L’apprentissage de la sexualité passe par des discussions, de la théorie et des exercices pratiques que les patientes doivent faire chez elles. Certaines, venues en demandant une réparation chirurgicale, changent d’avis lorsqu’elles comprennent que rien n’est automatique en matière de plaisir sexuel. "Lorsqu’elles réalisent que c’est normal d’avoir besoin de préliminaires et de fantasmes pour ressentir du plaisir, cela débloque quelque chose en elles, constate le Dr Hatem. Certaines patientes ne souhaitent alors plus se faire opérer."
Les progrès de la médecine permettent en effet de réparer les dommages de l’excision. La technique de reconstruction chirurgicale du clitoris a été mise en place par le docteur Pierre Foldes, un urologue français sensibilisé à cette problématique par son expérience sur le terrain avec Médecins du Monde.

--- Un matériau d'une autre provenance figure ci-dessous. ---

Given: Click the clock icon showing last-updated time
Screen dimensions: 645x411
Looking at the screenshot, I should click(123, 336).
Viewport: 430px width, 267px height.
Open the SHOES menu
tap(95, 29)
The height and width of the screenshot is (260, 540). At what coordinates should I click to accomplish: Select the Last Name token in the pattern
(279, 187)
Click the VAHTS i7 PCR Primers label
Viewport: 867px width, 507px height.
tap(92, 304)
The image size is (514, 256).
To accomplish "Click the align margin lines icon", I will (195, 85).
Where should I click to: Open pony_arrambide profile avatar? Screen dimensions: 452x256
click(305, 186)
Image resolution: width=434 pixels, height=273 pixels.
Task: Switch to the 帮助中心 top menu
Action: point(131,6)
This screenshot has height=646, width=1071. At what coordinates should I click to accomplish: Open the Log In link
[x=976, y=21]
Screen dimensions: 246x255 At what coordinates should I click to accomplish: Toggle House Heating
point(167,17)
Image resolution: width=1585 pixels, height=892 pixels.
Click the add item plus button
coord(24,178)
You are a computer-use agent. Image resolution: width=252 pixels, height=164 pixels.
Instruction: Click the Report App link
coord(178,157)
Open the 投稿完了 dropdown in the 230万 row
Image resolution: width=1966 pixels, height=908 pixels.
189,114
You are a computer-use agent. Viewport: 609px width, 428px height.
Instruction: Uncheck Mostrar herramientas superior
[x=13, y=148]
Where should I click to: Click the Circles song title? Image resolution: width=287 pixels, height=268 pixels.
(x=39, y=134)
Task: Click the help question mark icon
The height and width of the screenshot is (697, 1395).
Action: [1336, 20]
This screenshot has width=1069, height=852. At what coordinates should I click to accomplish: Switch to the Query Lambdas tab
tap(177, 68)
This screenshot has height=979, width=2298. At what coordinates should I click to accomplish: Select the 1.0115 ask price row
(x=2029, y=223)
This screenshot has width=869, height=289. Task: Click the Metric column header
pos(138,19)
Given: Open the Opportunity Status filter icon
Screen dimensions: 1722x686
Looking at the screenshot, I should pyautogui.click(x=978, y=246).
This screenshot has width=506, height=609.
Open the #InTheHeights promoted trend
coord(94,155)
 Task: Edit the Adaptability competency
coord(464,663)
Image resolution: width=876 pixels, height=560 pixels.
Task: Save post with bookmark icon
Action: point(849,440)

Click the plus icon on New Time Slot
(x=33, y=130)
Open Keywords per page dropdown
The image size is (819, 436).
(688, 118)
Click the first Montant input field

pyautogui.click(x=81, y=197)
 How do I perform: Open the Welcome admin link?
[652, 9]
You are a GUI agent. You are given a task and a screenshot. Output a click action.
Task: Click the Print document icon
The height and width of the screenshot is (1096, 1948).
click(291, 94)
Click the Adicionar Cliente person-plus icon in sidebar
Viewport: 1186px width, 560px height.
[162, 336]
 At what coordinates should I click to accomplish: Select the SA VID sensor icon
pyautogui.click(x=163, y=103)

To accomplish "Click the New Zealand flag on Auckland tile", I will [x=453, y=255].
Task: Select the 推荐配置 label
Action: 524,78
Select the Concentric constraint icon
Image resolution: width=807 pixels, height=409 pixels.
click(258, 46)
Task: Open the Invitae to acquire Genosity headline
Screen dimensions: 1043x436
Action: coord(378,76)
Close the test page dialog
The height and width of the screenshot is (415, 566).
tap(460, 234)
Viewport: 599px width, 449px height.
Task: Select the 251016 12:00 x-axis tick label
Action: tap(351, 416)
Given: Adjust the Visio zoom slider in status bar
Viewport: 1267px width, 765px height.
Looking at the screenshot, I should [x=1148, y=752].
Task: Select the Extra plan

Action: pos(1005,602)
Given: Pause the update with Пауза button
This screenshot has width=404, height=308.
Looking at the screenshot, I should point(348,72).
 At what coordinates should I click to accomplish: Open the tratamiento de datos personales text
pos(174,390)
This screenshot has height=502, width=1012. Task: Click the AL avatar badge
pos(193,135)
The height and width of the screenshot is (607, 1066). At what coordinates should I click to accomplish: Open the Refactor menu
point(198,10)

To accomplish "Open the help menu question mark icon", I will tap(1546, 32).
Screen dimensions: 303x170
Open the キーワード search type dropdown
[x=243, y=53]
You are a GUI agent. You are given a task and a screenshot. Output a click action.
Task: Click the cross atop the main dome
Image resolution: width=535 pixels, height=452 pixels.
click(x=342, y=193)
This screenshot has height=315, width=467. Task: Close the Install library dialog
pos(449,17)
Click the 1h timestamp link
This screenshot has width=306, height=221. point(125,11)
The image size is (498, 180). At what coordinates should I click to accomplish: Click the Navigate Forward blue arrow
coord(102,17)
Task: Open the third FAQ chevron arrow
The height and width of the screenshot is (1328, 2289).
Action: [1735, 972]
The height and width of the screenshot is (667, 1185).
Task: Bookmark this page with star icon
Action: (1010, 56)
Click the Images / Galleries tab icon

L’opération permet de réparer les dommages causés par l’excision. Ce n’est pas de la chirurgie esthétique, mais bien de la chirurgie réparatrice: la femme opérée ne retrouvera pas le sexe d’une femme non excisée, mais elle aura de nouveau un clitoris fonctionnel, irrigué par des nerfs et des vaisseaux sanguins. "Cela permet à certaines femmes de se sentir de nouveau ‘entières’, fait remarquer le Dr Hatem. Mais cela ne résout pas tout d’un coup: la qualité de la relation avec l’homme est primordiale pour bien vivre sa sexualité."
Pour les deux professionnels de santé, il ne fait aucun doute que la sexualité est un sujet clé dans l’épanouissement personnel. Excisée ou non, une femme a droit au plaisir et au respect de son corps. "Bien vivre sa sexualité, résume le Dr Sevène, c’est aussi une manière de se vivre en tant que femme, de faire attention à soi, d’être respectée et de se respecter. C’est vraiment important, car en ayant les clés de leur sexualité les femmes accèdent à une certaine estime d’elles-mêmes et à une confiance en elles qui rejaillissent sur le reste de leur vie."
Notes :(1) L'association Excision, parlons-en ! mène une campagne de sensibilisation sur le sujet.